__Extracted text__.
※ ※ ※

In this episode of Beneficial Intelligence, I discuss moving fast. Mark Zuckerberg is famous for saying "Move fast and break things." That was his way of communicating a preference for high speed, accepting high risk. It has become an unofficial motto of Silicon Valley, but Facebook now has billions of users and today have a different risk profile.   
Elon Musk, on the other hand, moves fast and breaks things. He is launching SpaceX Starships as a furious pace, and the landings often end up in spectacular fireballs. He had one rocket blow up on landing in December, and another in February. This month, he managed to get one to land, only to blow up shortly after landing. But he is in a hurry, and he can afford to lose dozens of rockets.

※ ※ ※

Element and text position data
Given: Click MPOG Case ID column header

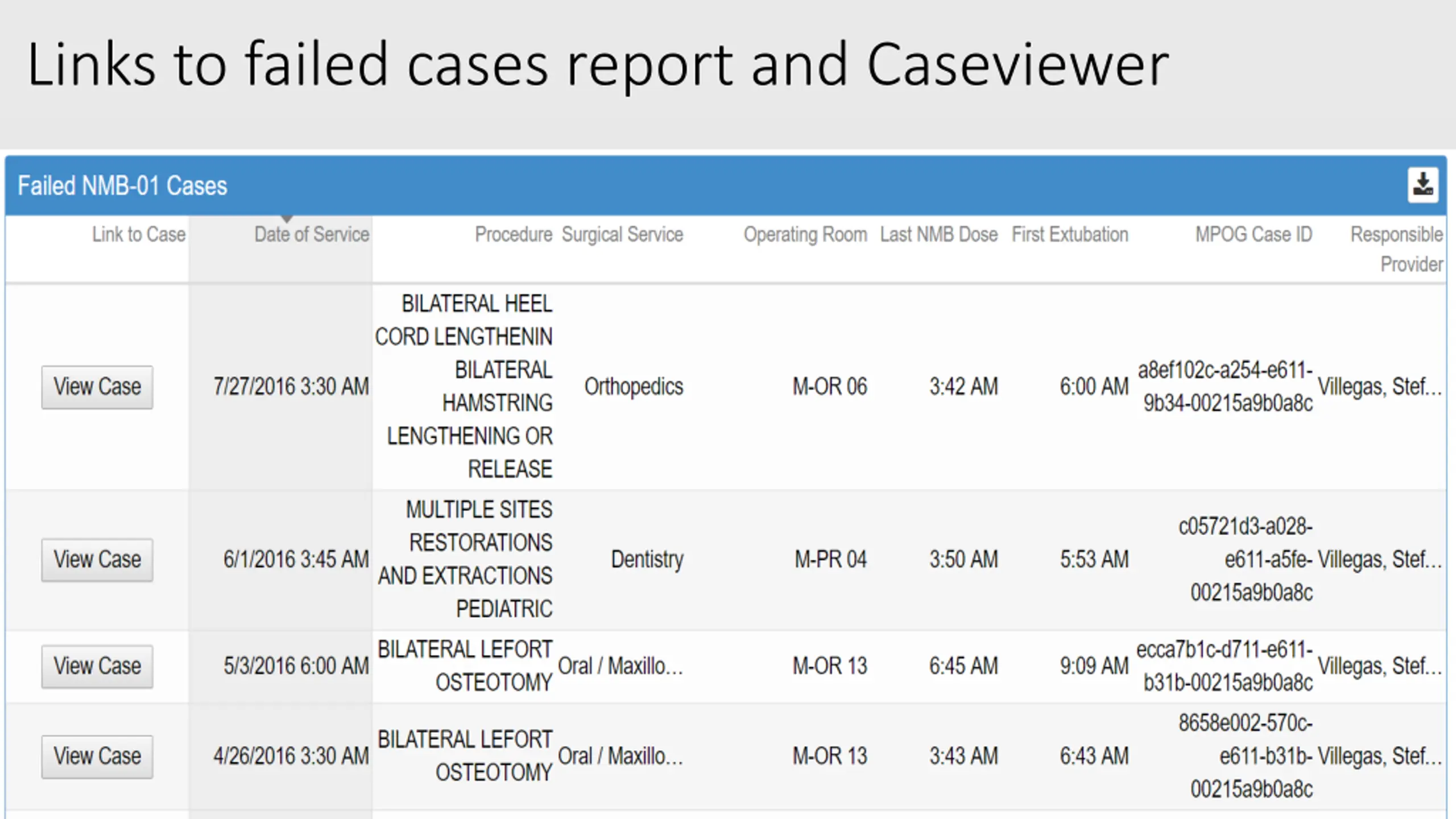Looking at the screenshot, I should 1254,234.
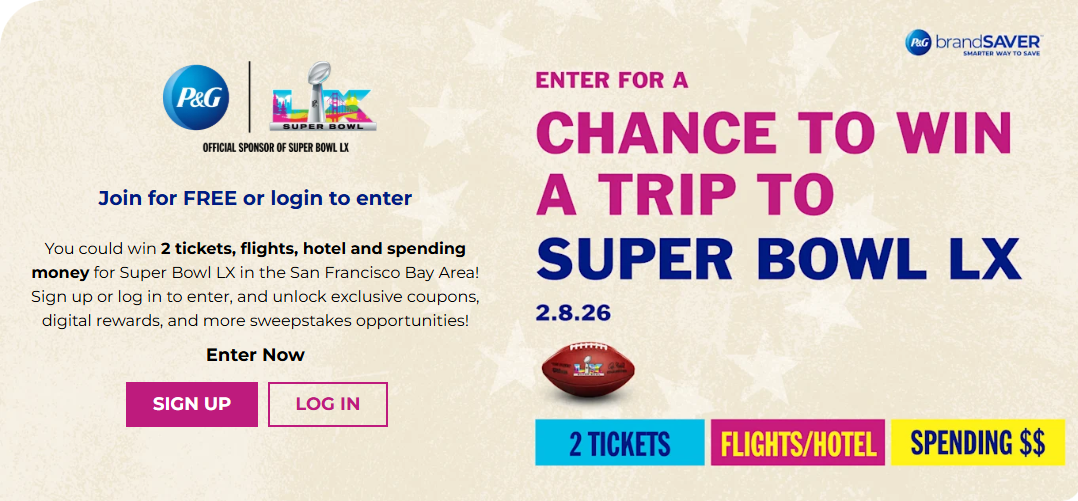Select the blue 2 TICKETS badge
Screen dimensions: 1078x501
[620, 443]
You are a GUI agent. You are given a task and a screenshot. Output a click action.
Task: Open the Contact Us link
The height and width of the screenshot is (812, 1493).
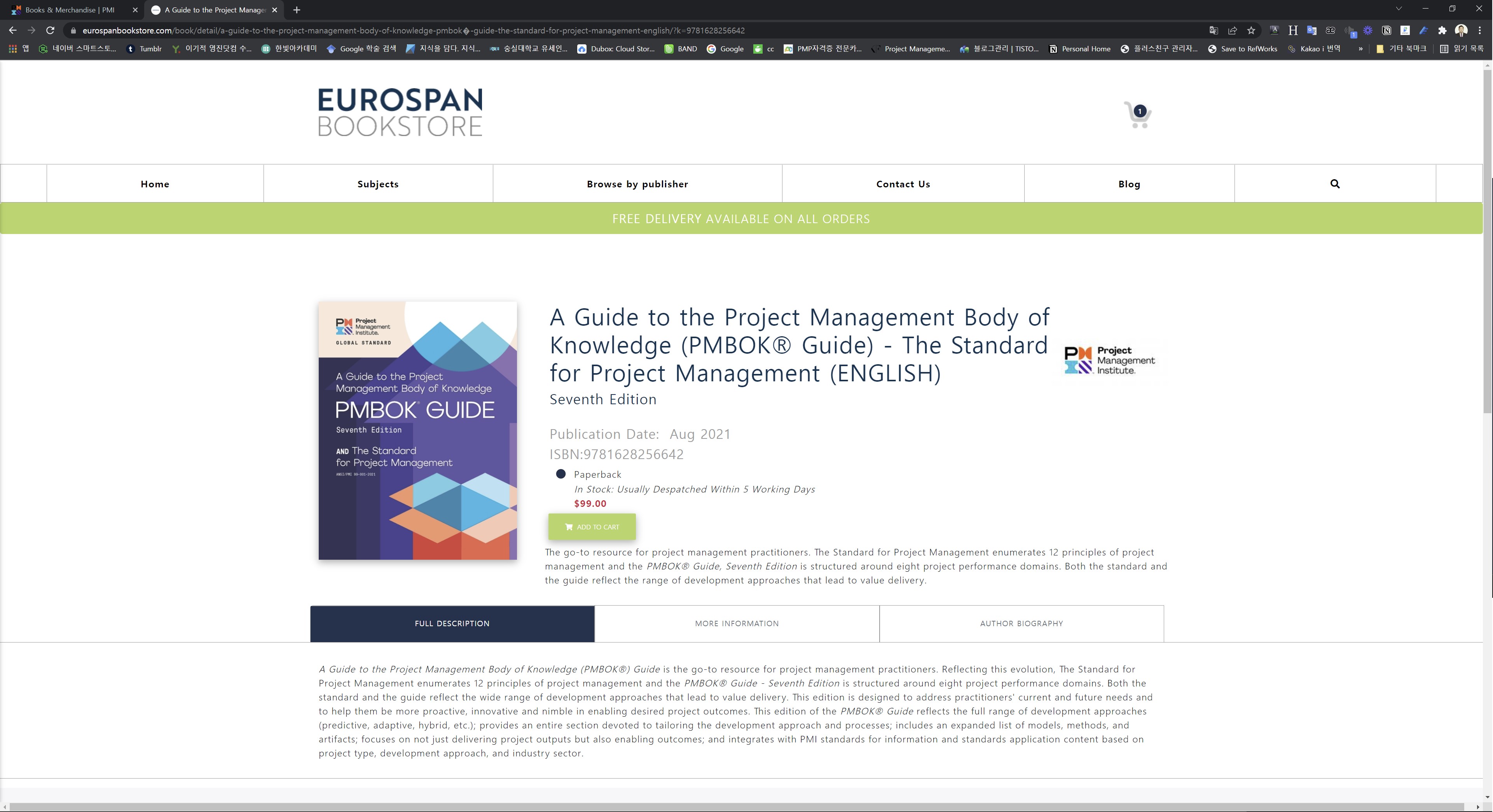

※ ※ ※

__Problems and tasks__.
• a. Answer these questions about the passage on moving fast:
(i) What is the name of the series this episode belongs to?
(ii) What saying is Mark Zuckerberg famous for?
(iii) In which two months did a rocket blow up on landing before this month's attempt?
• b. Express the listing as a JSON list of strings, one string per line and no blank lines, starting with the line with "You are a GUI" and going on through the end of the listing. Leave the pictures out of the answer.

__Answers by task__.
• a.
(i) Beneficial Intelligence
(ii) "Move fast and break things."
(iii) December and February

• b.
[
  "You are a GUI agent. You are given a task and a screenshot. Output a click action.",
  "Task: Open the Contact Us link",
  "The height and width of the screenshot is (812, 1493)."
]